次の場所へ行こう(旧 十人十色・宮城)

  • 宮城県石巻市の小学校教員です。 小中併設極小規模校で,「地域とともにある学校」について考えながら日々の仕事を取り組んでいます。 2016年の「教室『学び合い』フォーラム」 は宮城県・東松島市コミュニティセンターを 会場に行いました。2017年は,その後をつないでのミニフォーラムを白石で実施。2018年は11/23女川町まちなか交流館で実施。その後は、学校と地域コミュニティの間を行ったり来たりしながらの毎日を創りたい、と思っています。
  • 2015-01-27

    「わかってもらえてよかった~」

    21:35

    「○ページの問題,どうやって解いたのか説明できることが課題ね。
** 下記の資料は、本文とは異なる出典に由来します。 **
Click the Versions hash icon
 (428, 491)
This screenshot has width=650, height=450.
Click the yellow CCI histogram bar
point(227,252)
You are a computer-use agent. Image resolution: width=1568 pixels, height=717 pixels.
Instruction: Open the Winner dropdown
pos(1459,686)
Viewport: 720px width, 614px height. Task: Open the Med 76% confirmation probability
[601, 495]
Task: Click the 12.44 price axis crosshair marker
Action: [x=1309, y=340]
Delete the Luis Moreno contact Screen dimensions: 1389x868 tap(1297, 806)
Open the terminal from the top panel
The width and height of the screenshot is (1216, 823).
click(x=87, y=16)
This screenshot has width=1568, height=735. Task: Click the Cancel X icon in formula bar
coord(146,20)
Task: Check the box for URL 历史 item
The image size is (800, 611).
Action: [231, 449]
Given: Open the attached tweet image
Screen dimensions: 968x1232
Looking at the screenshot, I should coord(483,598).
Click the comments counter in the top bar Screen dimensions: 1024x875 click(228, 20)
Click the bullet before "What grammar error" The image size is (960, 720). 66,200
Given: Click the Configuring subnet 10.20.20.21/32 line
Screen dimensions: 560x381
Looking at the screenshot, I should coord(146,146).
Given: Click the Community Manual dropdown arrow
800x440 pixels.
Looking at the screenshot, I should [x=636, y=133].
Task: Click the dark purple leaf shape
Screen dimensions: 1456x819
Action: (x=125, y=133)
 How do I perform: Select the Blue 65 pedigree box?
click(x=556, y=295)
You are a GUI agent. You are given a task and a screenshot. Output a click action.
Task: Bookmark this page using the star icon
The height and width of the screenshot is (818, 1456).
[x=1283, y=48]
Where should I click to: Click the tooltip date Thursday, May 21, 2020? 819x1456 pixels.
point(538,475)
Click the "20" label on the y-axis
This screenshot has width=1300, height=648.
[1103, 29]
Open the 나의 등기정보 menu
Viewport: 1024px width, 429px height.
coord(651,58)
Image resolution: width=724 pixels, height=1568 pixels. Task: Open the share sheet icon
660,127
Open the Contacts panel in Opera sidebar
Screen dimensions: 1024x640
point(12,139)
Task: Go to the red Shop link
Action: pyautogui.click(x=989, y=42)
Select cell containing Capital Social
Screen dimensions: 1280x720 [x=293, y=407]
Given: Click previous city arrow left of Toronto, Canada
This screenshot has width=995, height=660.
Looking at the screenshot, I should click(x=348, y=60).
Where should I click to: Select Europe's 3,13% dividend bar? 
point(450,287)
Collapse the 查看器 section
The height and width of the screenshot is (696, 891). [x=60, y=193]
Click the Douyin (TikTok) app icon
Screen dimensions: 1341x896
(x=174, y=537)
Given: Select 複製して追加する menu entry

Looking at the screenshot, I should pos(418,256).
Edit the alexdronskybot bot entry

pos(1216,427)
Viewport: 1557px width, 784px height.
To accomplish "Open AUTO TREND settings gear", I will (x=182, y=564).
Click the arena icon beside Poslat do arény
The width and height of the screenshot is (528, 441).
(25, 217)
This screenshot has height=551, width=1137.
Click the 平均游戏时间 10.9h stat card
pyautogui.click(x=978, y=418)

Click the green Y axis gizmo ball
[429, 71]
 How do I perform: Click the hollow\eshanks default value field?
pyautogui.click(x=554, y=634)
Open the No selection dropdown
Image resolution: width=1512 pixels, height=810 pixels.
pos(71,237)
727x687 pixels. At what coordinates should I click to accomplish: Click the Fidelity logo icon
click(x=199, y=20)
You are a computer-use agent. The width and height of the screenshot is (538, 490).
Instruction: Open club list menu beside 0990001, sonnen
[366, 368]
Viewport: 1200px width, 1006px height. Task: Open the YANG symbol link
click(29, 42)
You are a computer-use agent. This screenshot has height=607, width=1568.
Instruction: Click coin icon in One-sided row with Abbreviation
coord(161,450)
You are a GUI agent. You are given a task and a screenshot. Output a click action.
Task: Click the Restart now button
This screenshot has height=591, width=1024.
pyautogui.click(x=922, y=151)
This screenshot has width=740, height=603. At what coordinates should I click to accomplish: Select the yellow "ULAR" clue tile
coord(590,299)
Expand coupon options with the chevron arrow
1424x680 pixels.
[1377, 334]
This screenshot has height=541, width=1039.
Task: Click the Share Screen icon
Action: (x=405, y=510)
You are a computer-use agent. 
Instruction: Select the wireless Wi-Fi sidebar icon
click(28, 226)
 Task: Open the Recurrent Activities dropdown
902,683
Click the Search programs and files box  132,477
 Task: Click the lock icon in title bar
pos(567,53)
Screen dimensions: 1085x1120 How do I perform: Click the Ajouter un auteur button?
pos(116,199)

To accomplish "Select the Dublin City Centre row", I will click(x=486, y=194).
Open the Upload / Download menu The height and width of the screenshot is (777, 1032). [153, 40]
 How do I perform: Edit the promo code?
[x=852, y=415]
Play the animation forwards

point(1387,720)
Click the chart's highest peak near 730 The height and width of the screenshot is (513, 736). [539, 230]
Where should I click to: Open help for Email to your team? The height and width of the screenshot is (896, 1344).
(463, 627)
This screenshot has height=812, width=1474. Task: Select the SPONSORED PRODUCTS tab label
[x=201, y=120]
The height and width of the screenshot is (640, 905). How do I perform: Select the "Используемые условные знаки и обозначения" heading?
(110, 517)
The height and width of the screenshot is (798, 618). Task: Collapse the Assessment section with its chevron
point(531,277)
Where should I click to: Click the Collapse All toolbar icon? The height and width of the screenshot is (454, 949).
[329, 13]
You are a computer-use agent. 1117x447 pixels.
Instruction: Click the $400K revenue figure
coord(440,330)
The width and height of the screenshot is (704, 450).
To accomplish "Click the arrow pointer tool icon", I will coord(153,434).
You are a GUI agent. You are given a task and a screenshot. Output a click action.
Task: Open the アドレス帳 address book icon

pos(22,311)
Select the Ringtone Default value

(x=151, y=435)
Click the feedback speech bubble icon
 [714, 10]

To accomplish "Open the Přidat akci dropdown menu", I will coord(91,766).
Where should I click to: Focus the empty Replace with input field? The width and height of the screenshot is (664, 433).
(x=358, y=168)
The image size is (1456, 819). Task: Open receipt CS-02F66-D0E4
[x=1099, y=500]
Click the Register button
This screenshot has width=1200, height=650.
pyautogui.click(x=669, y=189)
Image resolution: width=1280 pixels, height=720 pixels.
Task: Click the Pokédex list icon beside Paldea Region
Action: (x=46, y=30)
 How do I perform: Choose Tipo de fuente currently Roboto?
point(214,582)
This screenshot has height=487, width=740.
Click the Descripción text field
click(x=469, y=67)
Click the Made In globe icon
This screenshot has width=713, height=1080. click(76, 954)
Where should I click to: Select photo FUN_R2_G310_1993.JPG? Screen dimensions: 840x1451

もちろん,みんながね。」

    とした算数。

    「答えだけわかってもだめね。どうやって解いたか,私にわかるように説明すること。」

    と。

     算数が苦手なTくんも考えます。時々周りの子に聞いたり,TTの先生に

    「こう?」

    なんて質問したりします。

     こんなふうに質問できるようになったことだって貴重なことです。

     しばらくして,やってきたTくん。

    「説明できるかも。」

    と。

    「よっしゃ,チャレンジ!」

     なかなか見事に説明します。

    「ここ,何で150で割ったの?」

    と尋ねても,

    「ここは…。」

    とさらに説明できました。

    「合格ー!」

    と。うれしい。

     その後彼は,教室をぐるっと一回りし,他の友達Sくんの脇にいきました。どちらかというと,普段はその子から力を借りることのほうが多い友達です。わたしは,

    (あれ,ほっとしておしゃべりにいったのかなあ。Tくんはまだ残っている課題があるんだから,そっちを進めてほしいなあ。声かかけるかなあ)

    と実は内心思っていました。なぜなら,算数でその子に教える,ってことはないだろうなあ,と思ってしまったから。

     (それでも,ちょっと様子を見てみよう。)

    と思って,そのままにしていました。

     何分たったでしょうか,そのSくんが私のところに説明にやってきました。するとTくんも駈け寄ってきて,一緒にSくんの説明を聞いています。Sくんの説明が終わり,私が

    「OK!合格~」

    というと,Tくん

    「あーよかった。わかってもらえてよかった~。」

    と言うではありませんか。

     そうかあ,ちゃんとSくんにわかってもらえるように説明していたんですね。あのとき,余計な声をかけないで本当によかったなあ。

     毎日の学習の中に,こんなことがちょこちょこと,私の知らないところで起こっているんだろうなあ。

     教室のうれしい一場面です。